SUPPLIED PASSAGE

--------------------------------------------------

To identify independent risk factors for death in elderly emergency department (ED) patients admitted for infection and to derive and validate a mortality-prediction rule for such patients.


Prospective cohort study.


Tertiary hospital ED with 55,000 annual visits.


ED patients aged 65 and older admitted for infection between December 2003 and September 2004 in the derivation cohort and October 2005 and October 2006 in the validation cohort.


Primary outcome: 28-day in-hospital mortality. Data were extracted from charts, and multivariate logistic regression were performed to identify independent mortality predictors. A prediction model was constructed and then validated in a second cohort.


Nine hundred thirty-five patients were included in the derivation cohort and 2,015 in the validation cohort. Mortality was 6% in the derivation cohort and 7% in the validation cohort. In the derivation cohort, logistic regression revealed five independent mortality predictors: respiratory compromise (respiratory rate >20 breaths per minute or hypoxemia) (odds ratio (OR)=4.0, 95% confidence interval (CI)=1.7-9.4), tachycardia (heart rate > or = 120 betas per minute; OR=3.2, 95% CI=1.6-6.3), cardiovascular failure (systolic blood pressure <90 mmHg despite fluid challenge or lactate > or = 4.0; OR=9.0, 95% CI=4.7-17), preexisting terminal illness (OR=5.7, 95% CI=2.2-15), and platelet count less than 150,000/mm3 (OR=2.7, 95% CI=1.3-5.6). Mortality increased with the number of factors: 0.51% for no factors, 3.1% for one factor, 14% for two factors, 47% for three or more risk factors. The c-statistic was 0.87 for the derivation model and 0.74 for the validation model. Almost 80% of patients in both cohorts were in low-risk groups (0 or 1 factor).


A rule derived from five readily available variables predicts mortality in infected elderly ED patients and allows identification of a large low-risk subgroup.

--------------------------------------------------

GIVEN DATA
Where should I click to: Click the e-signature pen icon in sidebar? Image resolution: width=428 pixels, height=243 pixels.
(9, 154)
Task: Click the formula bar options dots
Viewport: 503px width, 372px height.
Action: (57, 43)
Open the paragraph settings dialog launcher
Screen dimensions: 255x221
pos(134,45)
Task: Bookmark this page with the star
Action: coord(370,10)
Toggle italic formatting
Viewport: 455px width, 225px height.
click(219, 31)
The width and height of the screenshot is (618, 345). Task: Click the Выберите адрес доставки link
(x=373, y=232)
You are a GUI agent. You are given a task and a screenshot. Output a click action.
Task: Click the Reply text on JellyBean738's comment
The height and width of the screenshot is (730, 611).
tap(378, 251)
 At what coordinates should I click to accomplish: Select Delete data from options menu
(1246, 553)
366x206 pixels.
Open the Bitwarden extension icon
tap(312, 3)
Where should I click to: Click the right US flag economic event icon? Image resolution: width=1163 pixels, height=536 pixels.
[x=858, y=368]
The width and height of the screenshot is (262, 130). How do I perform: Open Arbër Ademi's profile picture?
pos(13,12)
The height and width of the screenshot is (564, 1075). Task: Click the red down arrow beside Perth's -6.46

--------------------------------------------------

EXERCISE TASKS
(1) Say whether each statement agrees with the abstract on mortality in elderly emergency department patients with infection: (a) the validation cohort included 2,015 patients; (b) the c-statistic was higher for the validation model than for the derivation model; (c) the study took place in a tertiary hospital ED with 55,000 annual visits. Answer yes or no for each, quoting the deciding words of the abstract.
(2) Copy the part of the abstract on mortality in elderly emergency department patients with infection word for word, starting with "ED patients aged" and going on through "a second cohort.".
The records are separate material and have no connection to the abstract.

PROBLEM SOLUTIONS
(1)
(a) Yes: "Nine hundred thirty-five patients were included in the derivation cohort and 2,015 in the validation cohort."
(b) No: "The c-statistic was 0.87 for the derivation model and 0.74 for the validation model."
(c) Yes: "Tertiary hospital ED with 55,000 annual visits."

(2)
ED patients aged 65 and older admitted for infection between December 2003 and September 2004 in the derivation cohort and October 2005 and October 2006 in the validation cohort.


Primary outcome: 28-day in-hospital mortality. Data were extracted from charts, and multivariate logistic regression were performed to identify independent mortality predictors. A prediction model was constructed and then validated in a second cohort.